La mesure a immédiatement provoqué de vives réactions : syndicats et organisations représentatives ont dénoncé un gel jugé préjudiciable au pouvoir d’achat des agents et ont appelé à une journée de mobilisation le 29 septembre. Ce mouvement vise à obtenir des garanties sur la revalorisation salariale et à mettre en lumière les conséquences sociales et professionnelles d’une année sans revalorisation générale.
Le point d’indice, instrument central des grilles salariales dans la fonction publique, sert de multiplicateur aux différentes catégories d’emplois et rémunérations. Son blocage pendant une année signifie, mécaniquement, l’absence d’augmentation générale décidée au niveau de l’État, tandis que les primes et mesures catégorielles restent soumises à d’autres arbitrages budgétaires.

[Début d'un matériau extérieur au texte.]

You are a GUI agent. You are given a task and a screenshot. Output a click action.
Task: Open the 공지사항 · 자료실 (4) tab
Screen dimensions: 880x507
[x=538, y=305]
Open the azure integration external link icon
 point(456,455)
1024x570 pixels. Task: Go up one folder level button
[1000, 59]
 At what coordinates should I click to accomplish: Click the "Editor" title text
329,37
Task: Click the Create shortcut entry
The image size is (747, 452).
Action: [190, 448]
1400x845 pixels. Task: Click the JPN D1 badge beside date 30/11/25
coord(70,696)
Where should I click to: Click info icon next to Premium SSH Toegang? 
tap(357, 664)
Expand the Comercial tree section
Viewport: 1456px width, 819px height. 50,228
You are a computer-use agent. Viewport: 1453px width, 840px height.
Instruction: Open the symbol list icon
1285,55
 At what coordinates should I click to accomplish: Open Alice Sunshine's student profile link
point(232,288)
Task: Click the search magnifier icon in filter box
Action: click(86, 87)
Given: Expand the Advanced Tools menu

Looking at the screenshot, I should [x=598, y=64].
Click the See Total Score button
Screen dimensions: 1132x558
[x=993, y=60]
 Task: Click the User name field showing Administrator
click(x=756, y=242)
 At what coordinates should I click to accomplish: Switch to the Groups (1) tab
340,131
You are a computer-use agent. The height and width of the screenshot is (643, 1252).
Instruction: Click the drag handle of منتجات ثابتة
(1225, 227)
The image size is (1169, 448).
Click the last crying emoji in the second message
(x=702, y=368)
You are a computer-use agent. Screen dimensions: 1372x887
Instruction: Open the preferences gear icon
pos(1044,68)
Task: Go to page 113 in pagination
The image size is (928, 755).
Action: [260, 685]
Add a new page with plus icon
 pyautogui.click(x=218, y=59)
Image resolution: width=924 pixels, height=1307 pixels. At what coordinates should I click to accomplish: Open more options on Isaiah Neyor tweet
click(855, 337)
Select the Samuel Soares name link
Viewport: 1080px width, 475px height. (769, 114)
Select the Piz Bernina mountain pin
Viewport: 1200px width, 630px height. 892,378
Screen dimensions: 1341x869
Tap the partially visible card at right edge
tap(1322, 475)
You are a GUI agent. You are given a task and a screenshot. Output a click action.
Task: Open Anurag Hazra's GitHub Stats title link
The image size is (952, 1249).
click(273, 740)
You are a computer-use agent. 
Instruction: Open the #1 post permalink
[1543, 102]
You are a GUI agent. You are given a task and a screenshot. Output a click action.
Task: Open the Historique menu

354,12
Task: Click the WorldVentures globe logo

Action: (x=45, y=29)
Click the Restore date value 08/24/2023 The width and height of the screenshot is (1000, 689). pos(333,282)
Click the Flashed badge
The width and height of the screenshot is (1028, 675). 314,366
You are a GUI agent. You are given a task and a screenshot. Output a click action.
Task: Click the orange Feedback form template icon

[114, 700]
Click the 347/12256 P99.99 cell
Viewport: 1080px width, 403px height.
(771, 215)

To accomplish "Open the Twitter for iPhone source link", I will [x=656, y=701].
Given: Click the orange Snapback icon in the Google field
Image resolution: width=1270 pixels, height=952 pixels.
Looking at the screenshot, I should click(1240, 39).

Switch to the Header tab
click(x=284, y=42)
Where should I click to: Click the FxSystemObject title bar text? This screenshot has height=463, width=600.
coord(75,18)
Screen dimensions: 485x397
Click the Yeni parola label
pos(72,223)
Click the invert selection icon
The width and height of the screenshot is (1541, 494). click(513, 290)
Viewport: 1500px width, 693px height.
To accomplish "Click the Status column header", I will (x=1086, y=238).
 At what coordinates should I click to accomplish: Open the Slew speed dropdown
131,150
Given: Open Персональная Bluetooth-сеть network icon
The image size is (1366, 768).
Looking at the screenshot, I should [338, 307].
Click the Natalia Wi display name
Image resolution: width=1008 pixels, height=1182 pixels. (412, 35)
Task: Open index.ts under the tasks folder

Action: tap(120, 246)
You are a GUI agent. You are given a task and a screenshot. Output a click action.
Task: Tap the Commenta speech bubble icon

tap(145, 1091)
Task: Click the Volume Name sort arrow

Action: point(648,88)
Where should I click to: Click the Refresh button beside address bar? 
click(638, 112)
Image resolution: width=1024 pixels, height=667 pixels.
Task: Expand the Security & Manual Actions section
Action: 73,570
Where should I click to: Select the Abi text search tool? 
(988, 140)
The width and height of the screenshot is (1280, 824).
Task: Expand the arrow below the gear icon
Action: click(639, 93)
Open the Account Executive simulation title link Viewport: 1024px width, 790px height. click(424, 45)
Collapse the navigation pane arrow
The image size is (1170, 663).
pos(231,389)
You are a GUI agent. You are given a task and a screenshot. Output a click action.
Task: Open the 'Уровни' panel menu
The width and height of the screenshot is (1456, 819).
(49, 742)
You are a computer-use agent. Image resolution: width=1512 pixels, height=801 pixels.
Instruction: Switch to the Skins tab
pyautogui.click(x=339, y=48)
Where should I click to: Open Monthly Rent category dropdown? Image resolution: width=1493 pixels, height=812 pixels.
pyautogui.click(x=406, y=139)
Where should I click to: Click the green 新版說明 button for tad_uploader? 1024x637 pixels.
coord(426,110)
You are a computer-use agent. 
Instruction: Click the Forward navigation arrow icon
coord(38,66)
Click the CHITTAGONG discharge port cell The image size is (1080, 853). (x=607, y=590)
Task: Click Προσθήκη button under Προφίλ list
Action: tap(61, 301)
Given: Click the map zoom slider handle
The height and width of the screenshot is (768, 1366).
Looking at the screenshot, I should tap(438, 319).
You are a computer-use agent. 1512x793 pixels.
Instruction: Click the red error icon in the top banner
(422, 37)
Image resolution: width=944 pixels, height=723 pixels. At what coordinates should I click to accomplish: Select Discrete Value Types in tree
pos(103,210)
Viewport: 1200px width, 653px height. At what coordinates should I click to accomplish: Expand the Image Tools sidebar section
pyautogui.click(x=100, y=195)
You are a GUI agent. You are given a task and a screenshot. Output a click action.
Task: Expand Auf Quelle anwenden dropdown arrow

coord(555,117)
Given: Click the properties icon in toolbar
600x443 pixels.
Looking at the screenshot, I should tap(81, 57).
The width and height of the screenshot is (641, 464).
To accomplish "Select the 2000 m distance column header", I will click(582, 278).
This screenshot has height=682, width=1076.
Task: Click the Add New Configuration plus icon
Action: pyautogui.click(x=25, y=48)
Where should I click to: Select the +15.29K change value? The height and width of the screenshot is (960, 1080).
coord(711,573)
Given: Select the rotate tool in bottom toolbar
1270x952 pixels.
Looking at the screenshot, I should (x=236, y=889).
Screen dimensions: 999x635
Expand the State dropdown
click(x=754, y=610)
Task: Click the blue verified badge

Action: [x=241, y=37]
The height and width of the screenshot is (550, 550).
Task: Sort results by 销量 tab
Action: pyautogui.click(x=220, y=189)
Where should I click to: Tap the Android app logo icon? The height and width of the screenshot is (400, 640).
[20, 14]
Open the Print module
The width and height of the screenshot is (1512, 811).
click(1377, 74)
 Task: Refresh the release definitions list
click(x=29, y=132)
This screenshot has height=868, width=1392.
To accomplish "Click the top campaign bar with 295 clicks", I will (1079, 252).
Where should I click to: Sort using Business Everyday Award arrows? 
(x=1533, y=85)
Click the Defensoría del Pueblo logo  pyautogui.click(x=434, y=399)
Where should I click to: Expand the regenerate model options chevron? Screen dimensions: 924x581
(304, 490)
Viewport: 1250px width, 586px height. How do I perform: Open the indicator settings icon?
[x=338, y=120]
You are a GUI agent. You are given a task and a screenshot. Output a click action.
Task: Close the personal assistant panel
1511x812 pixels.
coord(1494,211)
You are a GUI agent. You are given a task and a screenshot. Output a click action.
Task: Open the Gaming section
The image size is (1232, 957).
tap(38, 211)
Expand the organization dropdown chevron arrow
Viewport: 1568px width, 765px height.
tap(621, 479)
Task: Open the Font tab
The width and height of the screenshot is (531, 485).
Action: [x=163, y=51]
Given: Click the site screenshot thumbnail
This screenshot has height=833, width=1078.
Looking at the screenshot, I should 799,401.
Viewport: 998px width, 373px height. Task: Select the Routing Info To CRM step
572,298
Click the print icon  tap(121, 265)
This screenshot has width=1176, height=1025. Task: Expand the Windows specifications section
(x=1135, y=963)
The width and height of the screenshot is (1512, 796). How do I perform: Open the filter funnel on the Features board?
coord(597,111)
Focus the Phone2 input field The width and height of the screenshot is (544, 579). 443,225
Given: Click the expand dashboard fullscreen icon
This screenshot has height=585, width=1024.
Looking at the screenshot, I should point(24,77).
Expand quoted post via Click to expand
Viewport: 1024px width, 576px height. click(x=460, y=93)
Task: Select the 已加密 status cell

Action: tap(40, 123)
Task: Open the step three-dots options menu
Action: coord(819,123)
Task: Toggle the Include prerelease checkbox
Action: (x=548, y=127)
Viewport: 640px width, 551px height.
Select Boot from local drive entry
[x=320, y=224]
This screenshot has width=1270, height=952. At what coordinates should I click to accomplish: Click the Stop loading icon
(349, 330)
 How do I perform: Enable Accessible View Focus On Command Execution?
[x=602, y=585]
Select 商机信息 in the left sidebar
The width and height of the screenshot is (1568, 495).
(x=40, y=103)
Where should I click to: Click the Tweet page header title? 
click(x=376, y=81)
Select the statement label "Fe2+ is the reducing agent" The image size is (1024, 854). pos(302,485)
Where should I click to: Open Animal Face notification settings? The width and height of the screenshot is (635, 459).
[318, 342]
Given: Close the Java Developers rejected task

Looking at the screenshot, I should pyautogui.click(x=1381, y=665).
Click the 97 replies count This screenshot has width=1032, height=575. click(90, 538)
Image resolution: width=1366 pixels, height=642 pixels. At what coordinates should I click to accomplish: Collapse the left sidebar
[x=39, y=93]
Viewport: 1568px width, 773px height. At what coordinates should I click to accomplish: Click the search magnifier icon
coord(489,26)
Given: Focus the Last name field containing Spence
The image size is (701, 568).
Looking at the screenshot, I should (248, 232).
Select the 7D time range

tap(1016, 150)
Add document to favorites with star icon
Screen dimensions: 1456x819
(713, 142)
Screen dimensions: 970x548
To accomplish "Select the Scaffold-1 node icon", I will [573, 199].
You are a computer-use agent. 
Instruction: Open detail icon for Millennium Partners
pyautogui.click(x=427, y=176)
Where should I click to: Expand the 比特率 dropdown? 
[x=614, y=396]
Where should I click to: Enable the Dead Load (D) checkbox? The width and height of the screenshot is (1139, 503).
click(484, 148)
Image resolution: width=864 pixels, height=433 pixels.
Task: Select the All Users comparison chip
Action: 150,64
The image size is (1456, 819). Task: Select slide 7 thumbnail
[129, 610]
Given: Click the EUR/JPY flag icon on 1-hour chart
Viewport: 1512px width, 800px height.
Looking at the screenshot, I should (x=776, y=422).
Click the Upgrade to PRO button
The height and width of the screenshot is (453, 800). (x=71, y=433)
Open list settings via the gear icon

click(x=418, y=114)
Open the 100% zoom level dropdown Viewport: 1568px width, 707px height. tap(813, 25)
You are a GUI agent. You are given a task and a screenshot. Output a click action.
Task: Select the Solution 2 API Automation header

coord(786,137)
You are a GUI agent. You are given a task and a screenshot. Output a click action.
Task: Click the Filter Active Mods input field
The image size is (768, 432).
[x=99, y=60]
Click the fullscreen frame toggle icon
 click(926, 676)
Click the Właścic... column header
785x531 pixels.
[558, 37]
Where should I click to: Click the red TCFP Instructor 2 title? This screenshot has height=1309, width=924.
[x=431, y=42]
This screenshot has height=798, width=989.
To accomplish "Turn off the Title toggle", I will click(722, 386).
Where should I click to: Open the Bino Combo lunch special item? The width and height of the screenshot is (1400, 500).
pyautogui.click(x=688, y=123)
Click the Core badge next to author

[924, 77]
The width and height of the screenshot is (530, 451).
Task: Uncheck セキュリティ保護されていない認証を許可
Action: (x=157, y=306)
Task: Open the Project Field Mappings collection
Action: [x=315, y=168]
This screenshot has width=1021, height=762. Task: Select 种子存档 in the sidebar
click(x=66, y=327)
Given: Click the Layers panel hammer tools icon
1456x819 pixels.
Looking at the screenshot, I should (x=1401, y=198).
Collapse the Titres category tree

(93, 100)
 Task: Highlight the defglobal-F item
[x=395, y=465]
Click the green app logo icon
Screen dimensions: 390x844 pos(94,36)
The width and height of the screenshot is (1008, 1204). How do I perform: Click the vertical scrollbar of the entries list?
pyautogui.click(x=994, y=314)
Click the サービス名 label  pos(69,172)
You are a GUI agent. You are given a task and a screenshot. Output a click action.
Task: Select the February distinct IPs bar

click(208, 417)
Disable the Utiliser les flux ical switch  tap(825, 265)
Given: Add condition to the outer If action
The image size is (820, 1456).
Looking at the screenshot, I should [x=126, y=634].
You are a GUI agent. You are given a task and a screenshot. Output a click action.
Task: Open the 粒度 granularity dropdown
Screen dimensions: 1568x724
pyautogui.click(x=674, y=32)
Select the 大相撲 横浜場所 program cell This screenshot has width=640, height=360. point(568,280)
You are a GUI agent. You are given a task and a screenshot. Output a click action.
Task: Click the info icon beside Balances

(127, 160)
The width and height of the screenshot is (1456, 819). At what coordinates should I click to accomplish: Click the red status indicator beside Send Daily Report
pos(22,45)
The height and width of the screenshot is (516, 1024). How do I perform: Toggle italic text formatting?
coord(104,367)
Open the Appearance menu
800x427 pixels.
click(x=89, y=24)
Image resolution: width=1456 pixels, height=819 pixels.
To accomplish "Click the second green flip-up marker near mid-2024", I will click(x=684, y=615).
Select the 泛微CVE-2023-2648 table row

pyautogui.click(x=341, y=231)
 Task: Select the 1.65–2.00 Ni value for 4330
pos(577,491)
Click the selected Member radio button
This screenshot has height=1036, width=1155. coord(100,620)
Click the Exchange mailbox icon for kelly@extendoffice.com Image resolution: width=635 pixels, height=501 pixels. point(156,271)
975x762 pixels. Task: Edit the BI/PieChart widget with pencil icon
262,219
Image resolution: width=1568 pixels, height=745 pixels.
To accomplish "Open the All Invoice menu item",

Pour les syndicats, cette configuration risque d’accentuer les tensions sur le terrain du recrutement, de la fidélisation et de la rémunération réelle des personnels face à l’inflation et aux coûts de la vie.
Sur le plan politique, l’annonce s’inscrit dans un calendrier serré de discussions budgétaires et promet d’alimenter les débats entre majorité et oppositions ainsi que les négociations avec les partenaires sociaux. Les prochaines semaines seront déterminantes : le gouvernement doit désormais préciser les motifs budgétaires du gel et les voies de compensation éventuelles, tandis que les organisations syndicales maintiennent la pression en vue de la mobilisation du 29 septembre, qui sera suivie de près par les administrations et les citoyens concernés.